Work instruction: All of the records should be restated word for word.
★ ★ ★ ★
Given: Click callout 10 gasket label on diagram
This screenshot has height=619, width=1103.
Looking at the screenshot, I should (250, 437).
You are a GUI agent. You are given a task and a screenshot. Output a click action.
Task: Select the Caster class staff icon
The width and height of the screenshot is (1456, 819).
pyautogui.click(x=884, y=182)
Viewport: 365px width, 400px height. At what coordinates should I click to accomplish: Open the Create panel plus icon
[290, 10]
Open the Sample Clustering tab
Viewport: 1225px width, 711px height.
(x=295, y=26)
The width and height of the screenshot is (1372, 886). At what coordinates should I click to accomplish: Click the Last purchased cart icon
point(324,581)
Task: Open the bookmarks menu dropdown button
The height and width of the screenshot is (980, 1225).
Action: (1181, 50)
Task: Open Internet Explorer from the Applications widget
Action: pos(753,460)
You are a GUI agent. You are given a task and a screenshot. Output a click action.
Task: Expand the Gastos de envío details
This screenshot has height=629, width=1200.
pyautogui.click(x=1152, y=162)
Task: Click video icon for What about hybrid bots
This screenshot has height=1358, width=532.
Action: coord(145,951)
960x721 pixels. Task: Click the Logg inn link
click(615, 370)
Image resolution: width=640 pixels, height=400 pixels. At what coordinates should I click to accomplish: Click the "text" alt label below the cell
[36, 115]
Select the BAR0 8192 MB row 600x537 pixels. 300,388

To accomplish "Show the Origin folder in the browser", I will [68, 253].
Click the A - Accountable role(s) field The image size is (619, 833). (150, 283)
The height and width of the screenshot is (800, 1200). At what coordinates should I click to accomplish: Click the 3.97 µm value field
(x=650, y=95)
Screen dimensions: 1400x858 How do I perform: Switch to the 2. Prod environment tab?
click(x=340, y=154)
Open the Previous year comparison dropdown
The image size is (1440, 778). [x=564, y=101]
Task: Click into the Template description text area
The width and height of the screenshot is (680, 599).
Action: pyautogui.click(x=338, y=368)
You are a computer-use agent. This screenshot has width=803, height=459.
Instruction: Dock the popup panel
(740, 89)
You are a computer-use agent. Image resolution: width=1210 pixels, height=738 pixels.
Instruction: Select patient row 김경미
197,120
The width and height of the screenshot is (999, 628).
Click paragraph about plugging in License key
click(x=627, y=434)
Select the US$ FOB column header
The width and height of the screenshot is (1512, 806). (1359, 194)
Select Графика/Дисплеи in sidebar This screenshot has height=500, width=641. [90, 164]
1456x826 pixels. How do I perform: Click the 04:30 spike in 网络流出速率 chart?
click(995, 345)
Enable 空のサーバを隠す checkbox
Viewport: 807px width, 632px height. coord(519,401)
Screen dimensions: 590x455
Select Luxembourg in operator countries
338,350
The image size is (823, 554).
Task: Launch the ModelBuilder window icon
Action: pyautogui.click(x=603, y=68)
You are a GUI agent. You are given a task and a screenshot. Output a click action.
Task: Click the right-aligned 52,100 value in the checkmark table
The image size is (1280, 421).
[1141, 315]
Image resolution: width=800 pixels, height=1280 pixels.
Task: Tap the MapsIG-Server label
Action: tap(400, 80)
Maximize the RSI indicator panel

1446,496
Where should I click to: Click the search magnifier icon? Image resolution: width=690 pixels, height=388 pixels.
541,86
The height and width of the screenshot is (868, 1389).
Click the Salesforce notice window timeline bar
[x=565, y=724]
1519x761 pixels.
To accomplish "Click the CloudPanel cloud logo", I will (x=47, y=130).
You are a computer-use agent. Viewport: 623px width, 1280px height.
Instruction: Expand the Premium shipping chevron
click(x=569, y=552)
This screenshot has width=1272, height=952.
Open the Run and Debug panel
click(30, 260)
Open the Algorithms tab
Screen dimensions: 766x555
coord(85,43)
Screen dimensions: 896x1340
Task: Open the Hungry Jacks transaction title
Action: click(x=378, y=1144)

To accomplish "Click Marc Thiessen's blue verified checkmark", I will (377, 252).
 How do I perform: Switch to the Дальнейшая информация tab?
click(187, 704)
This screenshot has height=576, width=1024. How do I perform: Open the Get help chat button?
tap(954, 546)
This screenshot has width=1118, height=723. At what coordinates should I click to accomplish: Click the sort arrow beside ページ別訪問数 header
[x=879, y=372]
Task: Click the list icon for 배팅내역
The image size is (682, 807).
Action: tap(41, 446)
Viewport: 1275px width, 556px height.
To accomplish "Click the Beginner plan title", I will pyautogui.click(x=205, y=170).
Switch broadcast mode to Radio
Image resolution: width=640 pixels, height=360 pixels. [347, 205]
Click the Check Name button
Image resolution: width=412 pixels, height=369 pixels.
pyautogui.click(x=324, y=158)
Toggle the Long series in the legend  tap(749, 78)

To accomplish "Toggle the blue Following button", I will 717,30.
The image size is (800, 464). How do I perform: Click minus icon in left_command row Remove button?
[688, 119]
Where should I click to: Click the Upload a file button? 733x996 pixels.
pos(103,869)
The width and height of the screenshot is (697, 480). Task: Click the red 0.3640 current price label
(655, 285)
★ ★ ★ ★
Answer section:
Given: Click callout 10 gasket label on diagram
This screenshot has height=619, width=1103.
Looking at the screenshot, I should (250, 437).
You are a GUI agent. You are given a task and a screenshot. Output a click action.
Task: Select the Caster class staff icon
The width and height of the screenshot is (1456, 819).
pyautogui.click(x=884, y=182)
Viewport: 365px width, 400px height. At what coordinates should I click to accomplish: Open the Create panel plus icon
[290, 10]
Open the Sample Clustering tab
Viewport: 1225px width, 711px height.
(x=295, y=26)
The width and height of the screenshot is (1372, 886). At what coordinates should I click to accomplish: Click the Last purchased cart icon
point(324,581)
Task: Open the bookmarks menu dropdown button
The height and width of the screenshot is (980, 1225).
Action: (1181, 50)
Task: Open Internet Explorer from the Applications widget
Action: pos(753,460)
You are a GUI agent. You are given a task and a screenshot. Output a click action.
Task: Expand the Gastos de envío details
This screenshot has height=629, width=1200.
pyautogui.click(x=1152, y=162)
Task: Click video icon for What about hybrid bots
This screenshot has height=1358, width=532.
Action: coord(145,951)
960x721 pixels. Task: Click the Logg inn link
click(615, 370)
Image resolution: width=640 pixels, height=400 pixels. At what coordinates should I click to accomplish: Click the "text" alt label below the cell
[36, 115]
Select the BAR0 8192 MB row 600x537 pixels. 300,388

To accomplish "Show the Origin folder in the browser", I will [68, 253].
Click the A - Accountable role(s) field The image size is (619, 833). (150, 283)
The height and width of the screenshot is (800, 1200). At what coordinates should I click to accomplish: Click the 3.97 µm value field
(x=650, y=95)
Screen dimensions: 1400x858 How do I perform: Switch to the 2. Prod environment tab?
click(x=340, y=154)
Open the Previous year comparison dropdown
The image size is (1440, 778). [x=564, y=101]
Task: Click into the Template description text area
The width and height of the screenshot is (680, 599).
Action: pyautogui.click(x=338, y=368)
You are a computer-use agent. This screenshot has width=803, height=459.
Instruction: Dock the popup panel
(740, 89)
You are a computer-use agent. Image resolution: width=1210 pixels, height=738 pixels.
Instruction: Select patient row 김경미
197,120
The width and height of the screenshot is (999, 628).
Click paragraph about plugging in License key
click(x=627, y=434)
Select the US$ FOB column header
The width and height of the screenshot is (1512, 806). (1359, 194)
Select Графика/Дисплеи in sidebar This screenshot has height=500, width=641. [90, 164]
1456x826 pixels. How do I perform: Click the 04:30 spike in 网络流出速率 chart?
click(995, 345)
Enable 空のサーバを隠す checkbox
Viewport: 807px width, 632px height. coord(519,401)
Screen dimensions: 590x455
Select Luxembourg in operator countries
338,350
The image size is (823, 554).
Task: Launch the ModelBuilder window icon
Action: pyautogui.click(x=603, y=68)
You are a GUI agent. You are given a task and a screenshot. Output a click action.
Task: Click the right-aligned 52,100 value in the checkmark table
The image size is (1280, 421).
[1141, 315]
Image resolution: width=800 pixels, height=1280 pixels.
Task: Tap the MapsIG-Server label
Action: tap(400, 80)
Maximize the RSI indicator panel

1446,496
Where should I click to: Click the search magnifier icon? Image resolution: width=690 pixels, height=388 pixels.
541,86
The height and width of the screenshot is (868, 1389).
Click the Salesforce notice window timeline bar
[x=565, y=724]
1519x761 pixels.
To accomplish "Click the CloudPanel cloud logo", I will (x=47, y=130).
You are a computer-use agent. Viewport: 623px width, 1280px height.
Instruction: Expand the Premium shipping chevron
click(x=569, y=552)
This screenshot has width=1272, height=952.
Open the Run and Debug panel
click(30, 260)
Open the Algorithms tab
Screen dimensions: 766x555
coord(85,43)
Screen dimensions: 896x1340
Task: Open the Hungry Jacks transaction title
Action: click(x=378, y=1144)

To accomplish "Click Marc Thiessen's blue verified checkmark", I will (377, 252).
 How do I perform: Switch to the Дальнейшая информация tab?
click(187, 704)
This screenshot has height=576, width=1024. How do I perform: Open the Get help chat button?
tap(954, 546)
This screenshot has width=1118, height=723. At what coordinates should I click to accomplish: Click the sort arrow beside ページ別訪問数 header
[x=879, y=372]
Task: Click the list icon for 배팅내역
The image size is (682, 807).
Action: tap(41, 446)
Viewport: 1275px width, 556px height.
To accomplish "Click the Beginner plan title", I will pyautogui.click(x=205, y=170).
Switch broadcast mode to Radio
Image resolution: width=640 pixels, height=360 pixels. [347, 205]
Click the Check Name button
Image resolution: width=412 pixels, height=369 pixels.
pyautogui.click(x=324, y=158)
Toggle the Long series in the legend  tap(749, 78)

To accomplish "Toggle the blue Following button", I will 717,30.
The image size is (800, 464). How do I perform: Click minus icon in left_command row Remove button?
[688, 119]
Where should I click to: Click the Upload a file button? 733x996 pixels.
pos(103,869)
The width and height of the screenshot is (697, 480). Task: Click the red 0.3640 current price label
(655, 285)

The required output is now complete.